Deutsche hängen am unrentablen Sparbuch

Geschenkpaket mit Hunderter-NotenMan möchte meinen, die Deutschen hätten immer noch Geld zu verschenken. Zu viele sind noch dem klassischen Sparbuch treu, obwohl ein Tagesgeldkonto viel mehr Zinsen bringt.

Das gute, alte Sparbuch ist alles andere als rentabel. Die durchschnittliche Verzinsung liegt unter 1,00 Prozent.
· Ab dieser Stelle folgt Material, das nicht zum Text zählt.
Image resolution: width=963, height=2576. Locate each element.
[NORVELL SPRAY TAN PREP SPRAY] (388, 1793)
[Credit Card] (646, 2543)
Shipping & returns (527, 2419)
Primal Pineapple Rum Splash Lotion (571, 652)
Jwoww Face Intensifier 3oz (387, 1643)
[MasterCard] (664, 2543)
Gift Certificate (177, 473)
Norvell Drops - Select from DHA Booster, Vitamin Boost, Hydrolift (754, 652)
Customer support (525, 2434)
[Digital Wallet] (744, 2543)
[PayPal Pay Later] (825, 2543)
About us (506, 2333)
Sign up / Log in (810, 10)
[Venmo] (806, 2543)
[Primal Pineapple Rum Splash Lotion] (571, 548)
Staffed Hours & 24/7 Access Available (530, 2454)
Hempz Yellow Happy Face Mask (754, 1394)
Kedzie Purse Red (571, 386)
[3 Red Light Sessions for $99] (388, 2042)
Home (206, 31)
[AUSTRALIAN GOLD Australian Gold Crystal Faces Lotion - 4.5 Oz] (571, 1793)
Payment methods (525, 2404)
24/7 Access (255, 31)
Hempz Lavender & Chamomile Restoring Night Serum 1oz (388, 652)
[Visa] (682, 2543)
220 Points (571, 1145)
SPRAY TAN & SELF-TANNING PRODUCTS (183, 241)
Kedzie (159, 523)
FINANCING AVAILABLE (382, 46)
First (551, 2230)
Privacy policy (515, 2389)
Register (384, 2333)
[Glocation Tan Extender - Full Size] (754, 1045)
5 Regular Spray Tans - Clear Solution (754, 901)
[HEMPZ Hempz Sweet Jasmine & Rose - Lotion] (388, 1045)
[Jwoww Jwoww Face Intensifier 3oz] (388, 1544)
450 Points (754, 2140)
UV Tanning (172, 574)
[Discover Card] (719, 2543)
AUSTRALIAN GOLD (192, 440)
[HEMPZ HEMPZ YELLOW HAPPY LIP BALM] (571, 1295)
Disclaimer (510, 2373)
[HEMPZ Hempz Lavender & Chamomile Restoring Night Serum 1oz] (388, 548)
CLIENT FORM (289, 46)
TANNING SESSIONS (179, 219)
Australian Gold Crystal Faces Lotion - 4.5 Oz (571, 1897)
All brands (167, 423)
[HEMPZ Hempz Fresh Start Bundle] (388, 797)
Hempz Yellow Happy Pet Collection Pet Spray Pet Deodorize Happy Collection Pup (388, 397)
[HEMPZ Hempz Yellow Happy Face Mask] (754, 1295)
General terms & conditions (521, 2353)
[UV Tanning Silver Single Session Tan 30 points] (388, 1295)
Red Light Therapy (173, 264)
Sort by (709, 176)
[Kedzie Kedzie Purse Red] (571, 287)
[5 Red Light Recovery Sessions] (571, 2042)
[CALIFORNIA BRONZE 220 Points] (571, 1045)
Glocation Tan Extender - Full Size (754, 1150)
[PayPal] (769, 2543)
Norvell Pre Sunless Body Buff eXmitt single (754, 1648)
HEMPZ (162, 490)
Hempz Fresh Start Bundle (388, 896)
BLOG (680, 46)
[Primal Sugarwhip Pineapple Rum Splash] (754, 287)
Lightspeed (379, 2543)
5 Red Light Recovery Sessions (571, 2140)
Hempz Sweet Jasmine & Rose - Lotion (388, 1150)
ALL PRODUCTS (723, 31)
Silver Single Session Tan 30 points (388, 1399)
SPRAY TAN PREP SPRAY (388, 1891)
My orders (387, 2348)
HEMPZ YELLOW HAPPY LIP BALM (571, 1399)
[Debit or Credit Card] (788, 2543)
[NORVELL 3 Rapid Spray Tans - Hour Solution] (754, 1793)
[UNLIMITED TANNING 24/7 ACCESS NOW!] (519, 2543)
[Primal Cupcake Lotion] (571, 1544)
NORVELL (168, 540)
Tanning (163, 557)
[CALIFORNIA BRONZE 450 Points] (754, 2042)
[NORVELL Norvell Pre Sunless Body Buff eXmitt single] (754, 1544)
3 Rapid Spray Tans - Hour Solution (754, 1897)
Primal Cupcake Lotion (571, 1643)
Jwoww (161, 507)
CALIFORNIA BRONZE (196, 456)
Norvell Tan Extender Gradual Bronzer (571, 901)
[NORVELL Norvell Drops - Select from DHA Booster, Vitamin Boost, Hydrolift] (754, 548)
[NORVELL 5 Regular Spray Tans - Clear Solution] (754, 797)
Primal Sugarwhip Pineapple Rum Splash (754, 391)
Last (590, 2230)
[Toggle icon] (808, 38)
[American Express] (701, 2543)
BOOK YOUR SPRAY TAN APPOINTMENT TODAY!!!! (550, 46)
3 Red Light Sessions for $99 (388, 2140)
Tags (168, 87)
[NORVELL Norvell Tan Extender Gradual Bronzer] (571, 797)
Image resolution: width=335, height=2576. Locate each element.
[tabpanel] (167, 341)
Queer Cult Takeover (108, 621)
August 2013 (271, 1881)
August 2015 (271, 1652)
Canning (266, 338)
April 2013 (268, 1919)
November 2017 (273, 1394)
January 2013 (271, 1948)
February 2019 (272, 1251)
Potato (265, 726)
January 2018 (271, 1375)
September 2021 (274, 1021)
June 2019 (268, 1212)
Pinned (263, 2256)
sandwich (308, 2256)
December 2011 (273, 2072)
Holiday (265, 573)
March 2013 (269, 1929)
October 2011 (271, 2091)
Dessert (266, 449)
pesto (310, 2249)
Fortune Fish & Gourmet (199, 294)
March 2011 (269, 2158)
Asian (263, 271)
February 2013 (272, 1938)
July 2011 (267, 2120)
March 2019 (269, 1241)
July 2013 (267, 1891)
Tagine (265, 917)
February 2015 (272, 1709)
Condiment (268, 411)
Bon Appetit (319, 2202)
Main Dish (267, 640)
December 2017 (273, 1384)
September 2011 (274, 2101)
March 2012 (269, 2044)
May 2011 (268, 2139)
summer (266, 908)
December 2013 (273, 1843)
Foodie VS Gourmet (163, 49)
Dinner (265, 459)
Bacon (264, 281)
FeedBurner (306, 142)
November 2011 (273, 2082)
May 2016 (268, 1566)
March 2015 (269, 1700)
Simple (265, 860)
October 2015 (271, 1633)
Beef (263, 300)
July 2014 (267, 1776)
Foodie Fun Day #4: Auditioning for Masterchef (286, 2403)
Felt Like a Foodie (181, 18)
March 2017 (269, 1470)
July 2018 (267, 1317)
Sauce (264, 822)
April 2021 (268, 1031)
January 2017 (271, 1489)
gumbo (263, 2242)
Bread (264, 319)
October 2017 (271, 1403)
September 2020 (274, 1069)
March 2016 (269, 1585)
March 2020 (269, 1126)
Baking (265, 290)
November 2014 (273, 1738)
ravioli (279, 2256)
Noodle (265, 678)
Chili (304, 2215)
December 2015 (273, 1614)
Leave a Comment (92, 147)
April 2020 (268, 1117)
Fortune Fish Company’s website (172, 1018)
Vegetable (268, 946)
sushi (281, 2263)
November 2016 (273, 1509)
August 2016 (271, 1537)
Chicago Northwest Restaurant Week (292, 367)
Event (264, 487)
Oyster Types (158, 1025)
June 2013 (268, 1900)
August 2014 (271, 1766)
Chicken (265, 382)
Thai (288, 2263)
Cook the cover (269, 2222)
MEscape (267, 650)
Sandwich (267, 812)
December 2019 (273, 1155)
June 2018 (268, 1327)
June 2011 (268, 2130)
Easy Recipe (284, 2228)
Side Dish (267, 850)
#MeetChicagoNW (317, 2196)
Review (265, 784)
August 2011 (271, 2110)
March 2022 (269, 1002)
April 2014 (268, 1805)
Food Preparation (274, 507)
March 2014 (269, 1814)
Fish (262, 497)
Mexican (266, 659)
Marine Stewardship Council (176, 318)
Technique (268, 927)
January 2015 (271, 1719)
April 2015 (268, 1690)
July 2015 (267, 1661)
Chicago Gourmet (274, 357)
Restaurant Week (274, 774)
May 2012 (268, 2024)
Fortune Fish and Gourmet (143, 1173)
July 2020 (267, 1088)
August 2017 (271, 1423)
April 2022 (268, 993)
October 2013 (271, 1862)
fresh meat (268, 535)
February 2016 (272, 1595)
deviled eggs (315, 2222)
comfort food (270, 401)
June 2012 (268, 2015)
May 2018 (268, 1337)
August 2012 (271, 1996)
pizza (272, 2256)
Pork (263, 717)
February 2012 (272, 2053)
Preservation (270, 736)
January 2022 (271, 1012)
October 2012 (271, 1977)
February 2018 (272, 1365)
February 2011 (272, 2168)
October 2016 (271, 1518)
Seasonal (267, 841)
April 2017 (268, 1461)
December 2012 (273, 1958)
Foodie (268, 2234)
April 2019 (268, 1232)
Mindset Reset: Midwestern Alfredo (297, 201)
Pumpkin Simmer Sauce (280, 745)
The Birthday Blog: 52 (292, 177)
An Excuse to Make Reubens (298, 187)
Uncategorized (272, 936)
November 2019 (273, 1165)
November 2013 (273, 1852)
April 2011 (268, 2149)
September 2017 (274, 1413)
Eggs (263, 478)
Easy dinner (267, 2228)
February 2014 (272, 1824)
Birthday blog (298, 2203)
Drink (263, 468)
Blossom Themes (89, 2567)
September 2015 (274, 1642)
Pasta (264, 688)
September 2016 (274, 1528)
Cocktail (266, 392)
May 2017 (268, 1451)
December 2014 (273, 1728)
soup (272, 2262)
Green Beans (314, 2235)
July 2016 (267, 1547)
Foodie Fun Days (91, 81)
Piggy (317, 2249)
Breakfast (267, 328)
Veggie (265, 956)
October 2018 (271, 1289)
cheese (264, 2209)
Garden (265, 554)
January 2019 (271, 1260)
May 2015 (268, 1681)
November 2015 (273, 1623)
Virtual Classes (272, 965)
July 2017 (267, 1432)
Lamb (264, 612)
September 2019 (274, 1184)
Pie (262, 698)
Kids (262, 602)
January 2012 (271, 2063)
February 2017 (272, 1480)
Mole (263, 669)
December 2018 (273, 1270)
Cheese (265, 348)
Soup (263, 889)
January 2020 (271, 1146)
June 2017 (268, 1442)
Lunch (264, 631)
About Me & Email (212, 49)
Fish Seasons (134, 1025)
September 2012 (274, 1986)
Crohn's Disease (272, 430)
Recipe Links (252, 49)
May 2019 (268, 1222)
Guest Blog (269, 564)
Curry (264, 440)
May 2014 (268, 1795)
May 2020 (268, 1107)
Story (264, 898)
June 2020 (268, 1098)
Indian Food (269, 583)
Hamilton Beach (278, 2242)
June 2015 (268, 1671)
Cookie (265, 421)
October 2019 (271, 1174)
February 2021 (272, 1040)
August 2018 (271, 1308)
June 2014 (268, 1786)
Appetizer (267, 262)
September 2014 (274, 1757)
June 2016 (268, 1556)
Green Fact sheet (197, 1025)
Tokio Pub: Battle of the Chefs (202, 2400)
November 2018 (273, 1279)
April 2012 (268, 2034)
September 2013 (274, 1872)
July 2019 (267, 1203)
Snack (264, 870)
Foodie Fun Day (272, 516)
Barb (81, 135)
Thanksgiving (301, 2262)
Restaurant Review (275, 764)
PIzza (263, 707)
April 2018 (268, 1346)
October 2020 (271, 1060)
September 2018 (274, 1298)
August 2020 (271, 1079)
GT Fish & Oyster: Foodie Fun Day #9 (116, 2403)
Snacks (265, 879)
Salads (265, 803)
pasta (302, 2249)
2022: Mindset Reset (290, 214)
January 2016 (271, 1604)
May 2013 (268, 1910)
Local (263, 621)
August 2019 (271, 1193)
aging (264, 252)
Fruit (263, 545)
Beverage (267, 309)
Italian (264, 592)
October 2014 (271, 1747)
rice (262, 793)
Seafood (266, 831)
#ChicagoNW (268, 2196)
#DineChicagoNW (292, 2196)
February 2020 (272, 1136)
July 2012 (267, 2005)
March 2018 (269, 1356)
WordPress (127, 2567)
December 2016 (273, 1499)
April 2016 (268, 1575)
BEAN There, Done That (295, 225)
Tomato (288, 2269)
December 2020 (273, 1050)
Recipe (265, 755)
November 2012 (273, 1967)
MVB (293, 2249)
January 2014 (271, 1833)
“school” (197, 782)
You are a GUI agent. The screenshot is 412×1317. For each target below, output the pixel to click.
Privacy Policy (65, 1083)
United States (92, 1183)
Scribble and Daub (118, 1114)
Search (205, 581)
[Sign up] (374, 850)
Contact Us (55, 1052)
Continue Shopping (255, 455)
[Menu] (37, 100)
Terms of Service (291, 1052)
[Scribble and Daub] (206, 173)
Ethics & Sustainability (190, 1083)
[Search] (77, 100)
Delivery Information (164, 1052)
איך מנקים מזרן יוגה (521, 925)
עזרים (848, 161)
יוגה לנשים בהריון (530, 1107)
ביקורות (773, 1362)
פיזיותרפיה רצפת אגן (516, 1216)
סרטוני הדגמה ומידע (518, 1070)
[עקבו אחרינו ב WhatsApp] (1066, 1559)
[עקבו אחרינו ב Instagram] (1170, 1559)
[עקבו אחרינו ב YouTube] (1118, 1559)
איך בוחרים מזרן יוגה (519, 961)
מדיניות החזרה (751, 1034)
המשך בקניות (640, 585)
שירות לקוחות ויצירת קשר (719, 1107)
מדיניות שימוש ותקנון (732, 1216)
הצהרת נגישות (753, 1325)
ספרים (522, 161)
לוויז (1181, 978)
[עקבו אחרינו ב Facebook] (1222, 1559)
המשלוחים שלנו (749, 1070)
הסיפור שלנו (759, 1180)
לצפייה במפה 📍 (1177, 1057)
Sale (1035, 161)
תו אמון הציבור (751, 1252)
Das ist deutlich wenige als viele Tagesgeld-Angebote, die zudem deutlich mehr Flexibilität bieten.

10,6 Milliarden Euro den Banken geschenkt

Die Treue der Sparbuch-Liebhaber kommt sie teuer zu stehen. In einem Zehn-Jahres-Vergleich zwischen Sparbuch und Tagesgeld wurde auf mehr als zehn Milliarden Euro an Zinsen verzichtet. Das geht aus einer Untersuchung des Düsseldorfer Finanzexperten Udo Keßler hervor. Er hat sich den Zeitraum 2002 bis 2011 angeschaut. Innerhalb dieser Jahre habe es auf ein Sparbuch im Schnitt 0,99 Prozent Zinsen gegeben.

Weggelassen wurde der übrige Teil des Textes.